__The problem__:
Render every line of the following records as a JSON list of strings, one string per line, with blank lines omitted.

__Entries shown__:

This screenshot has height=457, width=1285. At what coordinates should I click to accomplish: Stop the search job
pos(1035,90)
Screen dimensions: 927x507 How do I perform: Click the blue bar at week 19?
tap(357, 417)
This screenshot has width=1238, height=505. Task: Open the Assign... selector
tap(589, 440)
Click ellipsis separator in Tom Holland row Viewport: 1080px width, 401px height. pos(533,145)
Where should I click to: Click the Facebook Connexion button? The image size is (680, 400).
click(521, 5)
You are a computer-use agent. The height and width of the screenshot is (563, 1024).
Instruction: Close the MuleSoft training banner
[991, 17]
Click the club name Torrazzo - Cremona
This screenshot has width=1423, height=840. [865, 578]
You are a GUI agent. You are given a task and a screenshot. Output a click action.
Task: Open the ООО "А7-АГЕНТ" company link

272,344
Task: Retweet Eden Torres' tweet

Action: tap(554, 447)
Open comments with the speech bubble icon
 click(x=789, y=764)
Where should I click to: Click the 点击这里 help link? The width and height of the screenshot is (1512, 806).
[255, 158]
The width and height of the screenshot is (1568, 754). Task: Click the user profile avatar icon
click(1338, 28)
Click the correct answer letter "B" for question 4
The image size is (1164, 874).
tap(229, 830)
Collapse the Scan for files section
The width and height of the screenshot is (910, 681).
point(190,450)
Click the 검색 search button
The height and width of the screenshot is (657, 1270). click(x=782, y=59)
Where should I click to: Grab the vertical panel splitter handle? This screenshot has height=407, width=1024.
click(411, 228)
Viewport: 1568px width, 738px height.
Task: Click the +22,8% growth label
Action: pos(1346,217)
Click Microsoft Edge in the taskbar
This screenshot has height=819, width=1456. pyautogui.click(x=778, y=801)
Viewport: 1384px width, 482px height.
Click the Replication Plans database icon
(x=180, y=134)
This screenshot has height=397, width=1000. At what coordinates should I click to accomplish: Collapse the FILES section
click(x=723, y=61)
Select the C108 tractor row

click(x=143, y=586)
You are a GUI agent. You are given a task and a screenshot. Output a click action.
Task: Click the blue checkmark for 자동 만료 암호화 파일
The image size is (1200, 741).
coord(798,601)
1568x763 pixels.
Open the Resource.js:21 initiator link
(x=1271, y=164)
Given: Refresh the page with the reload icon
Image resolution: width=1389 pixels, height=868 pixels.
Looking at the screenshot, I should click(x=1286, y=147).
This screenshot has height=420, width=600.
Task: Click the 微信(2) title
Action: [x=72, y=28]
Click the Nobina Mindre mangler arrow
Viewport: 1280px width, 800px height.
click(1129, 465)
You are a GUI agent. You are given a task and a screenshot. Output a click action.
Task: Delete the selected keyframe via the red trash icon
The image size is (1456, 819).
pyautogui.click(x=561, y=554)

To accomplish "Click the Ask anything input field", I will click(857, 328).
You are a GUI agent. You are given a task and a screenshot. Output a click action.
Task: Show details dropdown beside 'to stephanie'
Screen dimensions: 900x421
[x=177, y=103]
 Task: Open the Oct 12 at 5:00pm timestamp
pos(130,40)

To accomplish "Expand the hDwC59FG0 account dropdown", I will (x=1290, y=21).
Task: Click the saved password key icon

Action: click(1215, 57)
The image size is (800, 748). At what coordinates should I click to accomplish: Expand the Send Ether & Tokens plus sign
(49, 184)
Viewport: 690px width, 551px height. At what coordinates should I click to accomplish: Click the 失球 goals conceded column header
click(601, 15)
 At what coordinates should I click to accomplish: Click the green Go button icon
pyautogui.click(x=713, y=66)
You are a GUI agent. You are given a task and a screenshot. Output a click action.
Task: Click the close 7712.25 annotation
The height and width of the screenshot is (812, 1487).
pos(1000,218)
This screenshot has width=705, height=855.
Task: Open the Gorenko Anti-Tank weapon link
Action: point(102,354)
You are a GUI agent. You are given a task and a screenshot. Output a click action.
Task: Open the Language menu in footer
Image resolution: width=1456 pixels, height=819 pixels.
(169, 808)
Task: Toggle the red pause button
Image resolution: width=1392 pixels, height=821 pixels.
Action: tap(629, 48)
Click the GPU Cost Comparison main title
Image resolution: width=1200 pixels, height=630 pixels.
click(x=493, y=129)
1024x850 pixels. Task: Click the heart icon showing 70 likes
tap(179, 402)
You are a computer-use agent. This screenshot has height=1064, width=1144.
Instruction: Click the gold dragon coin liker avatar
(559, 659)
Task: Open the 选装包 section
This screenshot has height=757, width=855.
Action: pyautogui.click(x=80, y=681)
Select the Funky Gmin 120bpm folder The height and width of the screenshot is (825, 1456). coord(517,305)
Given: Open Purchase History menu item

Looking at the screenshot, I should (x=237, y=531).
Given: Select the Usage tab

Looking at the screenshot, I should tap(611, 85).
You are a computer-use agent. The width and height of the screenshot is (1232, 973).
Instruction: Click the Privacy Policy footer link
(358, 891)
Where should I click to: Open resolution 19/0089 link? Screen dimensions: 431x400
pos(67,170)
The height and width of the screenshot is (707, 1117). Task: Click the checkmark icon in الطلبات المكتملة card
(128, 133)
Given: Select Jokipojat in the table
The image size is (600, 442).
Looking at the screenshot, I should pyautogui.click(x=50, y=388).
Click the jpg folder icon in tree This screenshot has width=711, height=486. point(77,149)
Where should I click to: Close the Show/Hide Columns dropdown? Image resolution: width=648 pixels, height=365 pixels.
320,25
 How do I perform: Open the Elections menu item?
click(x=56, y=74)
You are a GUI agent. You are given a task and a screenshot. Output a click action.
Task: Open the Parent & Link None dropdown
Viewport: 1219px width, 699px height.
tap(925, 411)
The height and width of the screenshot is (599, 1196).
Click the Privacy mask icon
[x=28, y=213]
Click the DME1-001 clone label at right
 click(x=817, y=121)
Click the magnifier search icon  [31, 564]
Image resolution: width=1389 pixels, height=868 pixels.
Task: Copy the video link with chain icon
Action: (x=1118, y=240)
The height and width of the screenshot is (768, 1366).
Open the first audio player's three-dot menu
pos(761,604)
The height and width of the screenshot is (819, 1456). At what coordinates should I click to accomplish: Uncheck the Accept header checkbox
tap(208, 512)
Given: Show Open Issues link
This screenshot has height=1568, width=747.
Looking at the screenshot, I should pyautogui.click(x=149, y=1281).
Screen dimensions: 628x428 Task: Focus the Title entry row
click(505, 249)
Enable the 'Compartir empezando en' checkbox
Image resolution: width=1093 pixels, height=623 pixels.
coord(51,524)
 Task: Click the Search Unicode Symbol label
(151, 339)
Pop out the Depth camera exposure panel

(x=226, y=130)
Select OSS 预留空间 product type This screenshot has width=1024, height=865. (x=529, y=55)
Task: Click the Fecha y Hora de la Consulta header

__Output of the task__:
[
  "This screenshot has height=457, width=1285. At what coordinates should I click to accomplish: Stop the search job",
  "pos(1035,90)",
  "Screen dimensions: 927x507 How do I perform: Click the blue bar at week 19?",
  "tap(357, 417)",
  "This screenshot has width=1238, height=505. Task: Open the Assign... selector",
  "tap(589, 440)",
  "Click ellipsis separator in Tom Holland row Viewport: 1080px width, 401px height. pos(533,145)",
  "Where should I click to: Click the Facebook Connexion button? The image size is (680, 400).",
  "click(521, 5)",
  "You are a computer-use agent. The height and width of the screenshot is (563, 1024).",
  "Instruction: Close the MuleSoft training banner",
  "[991, 17]",
  "Click the club name Torrazzo - Cremona",
  "This screenshot has width=1423, height=840. [865, 578]",
  "You are a GUI agent. You are given a task and a screenshot. Output a click action.",
  "Task: Open the ООО \"А7-АГЕНТ\" company link",
  "272,344",
  "Task: Retweet Eden Torres' tweet",
  "Action: tap(554, 447)",
  "Open comments with the speech bubble icon",
  " click(x=789, y=764)",
  "Where should I click to: Click the 点击这里 help link? The width and height of the screenshot is (1512, 806).",
  "[255, 158]",
  "The width and height of the screenshot is (1568, 754). Task: Click the user profile avatar icon",
  "click(1338, 28)",
  "Click the correct answer letter \"B\" for question 4",
  "The image size is (1164, 874).",
  "tap(229, 830)",
  "Collapse the Scan for files section",
  "The width and height of the screenshot is (910, 681).",
  "point(190,450)",
  "Click the 검색 search button",
  "The height and width of the screenshot is (657, 1270). click(x=782, y=59)",
  "Where should I click to: Grab the vertical panel splitter handle? This screenshot has height=407, width=1024.",
  "click(411, 228)",
  "Viewport: 1568px width, 738px height.",
  "Task: Click the +22,8% growth label",
  "Action: pos(1346,217)",
  "Click Microsoft Edge in the taskbar",
  "This screenshot has height=819, width=1456. pyautogui.click(x=778, y=801)",
  "Viewport: 1384px width, 482px height.",
  "Click the Replication Plans database icon",
  "(x=180, y=134)",
  "This screenshot has height=397, width=1000. At what coordinates should I click to accomplish: Collapse the FILES section",
  "click(x=723, y=61)",
  "Select the C108 tractor row",
  "click(x=143, y=586)",
  "You are a GUI agent. You are given a task and a screenshot. Output a click action.",
  "Task: Click the blue checkmark for 자동 만료 암호화 파일",
  "The image size is (1200, 741).",
  "coord(798,601)",
  "1568x763 pixels.",
  "Open the Resource.js:21 initiator link",
  "(x=1271, y=164)",
  "Given: Refresh the page with the reload icon",
  "Image resolution: width=1389 pixels, height=868 pixels.",
  "Looking at the screenshot, I should click(x=1286, y=147).",
  "This screenshot has height=420, width=600.",
  "Task: Click the 微信(2) title",
  "Action: [x=72, y=28]",
  "Click the Nobina Mindre mangler arrow",
  "Viewport: 1280px width, 800px height.",
  "click(1129, 465)",
  "You are a GUI agent. You are given a task and a screenshot. Output a click action.",
  "Task: Delete the selected keyframe via the red trash icon",
  "The image size is (1456, 819).",
  "pyautogui.click(x=561, y=554)",
  "To accomplish \"Click the Ask anything input field\", I will click(857, 328).",
  "You are a GUI agent. You are given a task and a screenshot. Output a click action.",
  "Task: Show details dropdown beside 'to stephanie'",
  "Screen dimensions: 900x421",
  "[x=177, y=103]",
  " Task: Open the Oct 12 at 5:00pm timestamp",
  "pos(130,40)",
  "To accomplish \"Expand the hDwC59FG0 account dropdown\", I will (x=1290, y=21).",
  "Task: Click the saved password key icon",
  "Action: click(1215, 57)",
  "The image size is (800, 748). At what coordinates should I click to accomplish: Expand the Send Ether & Tokens plus sign",
  "(49, 184)",
  "Viewport: 690px width, 551px height. At what coordinates should I click to accomplish: Click the 失球 goals conceded column header",
  "click(601, 15)",
  " At what coordinates should I click to accomplish: Click the green Go button icon",
  "pyautogui.click(x=713, y=66)",
  "You are a GUI agent. You are given a task and a screenshot. Output a click action.",
  "Task: Click the close 7712.25 annotation",
  "The height and width of the screenshot is (812, 1487).",
  "pos(1000,218)",
  "This screenshot has width=705, height=855.",
  "Task: Open the Gorenko Anti-Tank weapon link",
  "Action: point(102,354)",
  "You are a GUI agent. You are given a task and a screenshot. Output a click action.",
  "Task: Open the Language menu in footer",
  "Image resolution: width=1456 pixels, height=819 pixels.",
  "(169, 808)",
  "Task: Toggle the red pause button",
  "Image resolution: width=1392 pixels, height=821 pixels.",
  "Action: tap(629, 48)",
  "Click the GPU Cost Comparison main title",
  "Image resolution: width=1200 pixels, height=630 pixels.",
  "click(x=493, y=129)",
  "1024x850 pixels. Task: Click the heart icon showing 70 likes",
  "tap(179, 402)",
  "You are a computer-use agent. This screenshot has height=1064, width=1144.",
  "Instruction: Click the gold dragon coin liker avatar",
  "(559, 659)",
  "Task: Open the 选装包 section",
  "This screenshot has height=757, width=855.",
  "Action: pyautogui.click(x=80, y=681)",
  "Select the Funky Gmin 120bpm folder The height and width of the screenshot is (825, 1456). coord(517,305)",
  "Given: Open Purchase History menu item",
  "Looking at the screenshot, I should (x=237, y=531).",
  "Given: Select the Usage tab",
  "Looking at the screenshot, I should tap(611, 85).",
  "You are a computer-use agent. The width and height of the screenshot is (1232, 973).",
  "Instruction: Click the Privacy Policy footer link",
  "(358, 891)",
  "Where should I click to: Open resolution 19/0089 link? Screen dimensions: 431x400",
  "pos(67,170)",
  "The height and width of the screenshot is (707, 1117). Task: Click the checkmark icon in الطلبات المكتملة card",
  "(128, 133)",
  "Given: Select Jokipojat in the table",
  "The image size is (600, 442).",
  "Looking at the screenshot, I should pyautogui.click(x=50, y=388).",
  "Click the jpg folder icon in tree This screenshot has width=711, height=486. point(77,149)",
  "Where should I click to: Close the Show/Hide Columns dropdown? Image resolution: width=648 pixels, height=365 pixels.",
  "320,25",
  " How do I perform: Open the Elections menu item?",
  "click(x=56, y=74)",
  "You are a GUI agent. You are given a task and a screenshot. Output a click action.",
  "Task: Open the Parent & Link None dropdown",
  "Viewport: 1219px width, 699px height.",
  "tap(925, 411)",
  "The height and width of the screenshot is (599, 1196).",
  "Click the Privacy mask icon",
  "[x=28, y=213]",
  "Click the DME1-001 clone label at right",
  " click(x=817, y=121)",
  "Click the magnifier search icon  [31, 564]",
  "Image resolution: width=1389 pixels, height=868 pixels.",
  "Task: Copy the video link with chain icon",
  "Action: (x=1118, y=240)",
  "The height and width of the screenshot is (768, 1366).",
  "Open the first audio player's three-dot menu",
  "pos(761,604)",
  "The height and width of the screenshot is (819, 1456). At what coordinates should I click to accomplish: Uncheck the Accept header checkbox",
  "tap(208, 512)",
  "Given: Show Open Issues link",
  "This screenshot has height=1568, width=747.",
  "Looking at the screenshot, I should pyautogui.click(x=149, y=1281).",
  "Screen dimensions: 628x428 Task: Focus the Title entry row",
  "click(505, 249)",
  "Enable the 'Compartir empezando en' checkbox",
  "Image resolution: width=1093 pixels, height=623 pixels.",
  "coord(51,524)",
  " Task: Click the Search Unicode Symbol label",
  "(151, 339)",
  "Pop out the Depth camera exposure panel",
  "(x=226, y=130)",
  "Select OSS 预留空间 product type This screenshot has width=1024, height=865. (x=529, y=55)",
  "Task: Click the Fecha y Hora de la Consulta header"
]